● Work item:
Search the listing below for the string "width" and copy every line where it occurs.

● Extracted material:
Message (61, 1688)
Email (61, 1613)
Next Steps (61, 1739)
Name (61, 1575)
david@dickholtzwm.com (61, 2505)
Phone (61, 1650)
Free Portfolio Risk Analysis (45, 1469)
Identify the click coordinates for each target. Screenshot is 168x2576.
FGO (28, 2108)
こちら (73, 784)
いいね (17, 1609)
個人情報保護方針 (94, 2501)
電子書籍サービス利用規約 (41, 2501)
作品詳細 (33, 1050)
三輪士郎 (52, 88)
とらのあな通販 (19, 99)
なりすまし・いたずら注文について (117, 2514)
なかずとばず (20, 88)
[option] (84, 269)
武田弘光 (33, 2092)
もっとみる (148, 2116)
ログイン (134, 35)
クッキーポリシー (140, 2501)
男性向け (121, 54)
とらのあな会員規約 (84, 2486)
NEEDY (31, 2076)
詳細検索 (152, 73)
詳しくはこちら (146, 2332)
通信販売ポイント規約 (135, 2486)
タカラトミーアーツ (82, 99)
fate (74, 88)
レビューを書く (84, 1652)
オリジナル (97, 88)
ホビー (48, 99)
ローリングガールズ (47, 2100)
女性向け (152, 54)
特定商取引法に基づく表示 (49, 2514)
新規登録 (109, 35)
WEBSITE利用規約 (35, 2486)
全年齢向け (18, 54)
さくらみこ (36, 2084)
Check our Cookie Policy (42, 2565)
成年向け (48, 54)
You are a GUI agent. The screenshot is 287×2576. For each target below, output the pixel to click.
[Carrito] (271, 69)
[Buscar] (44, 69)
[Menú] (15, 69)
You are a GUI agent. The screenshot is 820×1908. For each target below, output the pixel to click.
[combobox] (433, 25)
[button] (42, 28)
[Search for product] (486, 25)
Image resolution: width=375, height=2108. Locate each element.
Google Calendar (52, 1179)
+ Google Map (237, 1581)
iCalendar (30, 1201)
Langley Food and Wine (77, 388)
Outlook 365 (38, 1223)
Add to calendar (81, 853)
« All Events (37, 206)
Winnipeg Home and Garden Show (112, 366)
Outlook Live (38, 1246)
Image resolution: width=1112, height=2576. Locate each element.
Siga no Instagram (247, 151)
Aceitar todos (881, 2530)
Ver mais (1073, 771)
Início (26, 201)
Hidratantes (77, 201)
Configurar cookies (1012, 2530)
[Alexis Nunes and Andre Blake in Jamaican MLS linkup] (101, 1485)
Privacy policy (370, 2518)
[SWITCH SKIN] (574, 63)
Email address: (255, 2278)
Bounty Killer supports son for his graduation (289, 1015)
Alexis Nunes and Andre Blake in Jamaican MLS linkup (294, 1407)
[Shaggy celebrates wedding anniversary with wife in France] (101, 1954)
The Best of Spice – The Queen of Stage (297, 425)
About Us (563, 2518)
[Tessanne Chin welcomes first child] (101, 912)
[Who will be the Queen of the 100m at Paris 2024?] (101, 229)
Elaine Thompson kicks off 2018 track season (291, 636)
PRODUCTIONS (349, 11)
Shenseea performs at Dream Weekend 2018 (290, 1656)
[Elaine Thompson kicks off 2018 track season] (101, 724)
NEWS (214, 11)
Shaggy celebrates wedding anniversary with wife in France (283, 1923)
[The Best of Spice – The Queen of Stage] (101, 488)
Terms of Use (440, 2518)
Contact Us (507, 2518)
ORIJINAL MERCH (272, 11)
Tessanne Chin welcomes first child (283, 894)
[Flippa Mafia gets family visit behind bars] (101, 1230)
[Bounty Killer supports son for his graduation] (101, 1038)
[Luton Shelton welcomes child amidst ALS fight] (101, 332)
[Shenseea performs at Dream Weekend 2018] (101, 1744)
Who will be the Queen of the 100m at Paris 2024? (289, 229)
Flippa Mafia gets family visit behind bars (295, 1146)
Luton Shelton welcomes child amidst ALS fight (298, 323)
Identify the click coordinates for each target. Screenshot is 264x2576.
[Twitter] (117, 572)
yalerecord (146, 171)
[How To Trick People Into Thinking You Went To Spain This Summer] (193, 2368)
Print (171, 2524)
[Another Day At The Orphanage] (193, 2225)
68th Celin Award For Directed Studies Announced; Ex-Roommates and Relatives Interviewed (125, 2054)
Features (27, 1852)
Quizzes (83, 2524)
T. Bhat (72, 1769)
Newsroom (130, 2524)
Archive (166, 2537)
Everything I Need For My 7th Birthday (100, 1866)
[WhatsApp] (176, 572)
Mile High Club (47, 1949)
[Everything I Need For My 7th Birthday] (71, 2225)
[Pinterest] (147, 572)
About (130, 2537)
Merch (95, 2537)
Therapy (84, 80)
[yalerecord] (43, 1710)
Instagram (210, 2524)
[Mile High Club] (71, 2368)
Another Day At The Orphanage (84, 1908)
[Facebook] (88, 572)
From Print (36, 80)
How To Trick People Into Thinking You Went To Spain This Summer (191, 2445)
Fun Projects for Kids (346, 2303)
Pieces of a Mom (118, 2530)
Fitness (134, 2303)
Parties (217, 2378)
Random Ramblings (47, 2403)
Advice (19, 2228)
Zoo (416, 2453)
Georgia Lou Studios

● Solution for this task:
Image resolution: width=375, height=2108. Locate each element.
Image resolution: width=1112, height=2576. Locate each element.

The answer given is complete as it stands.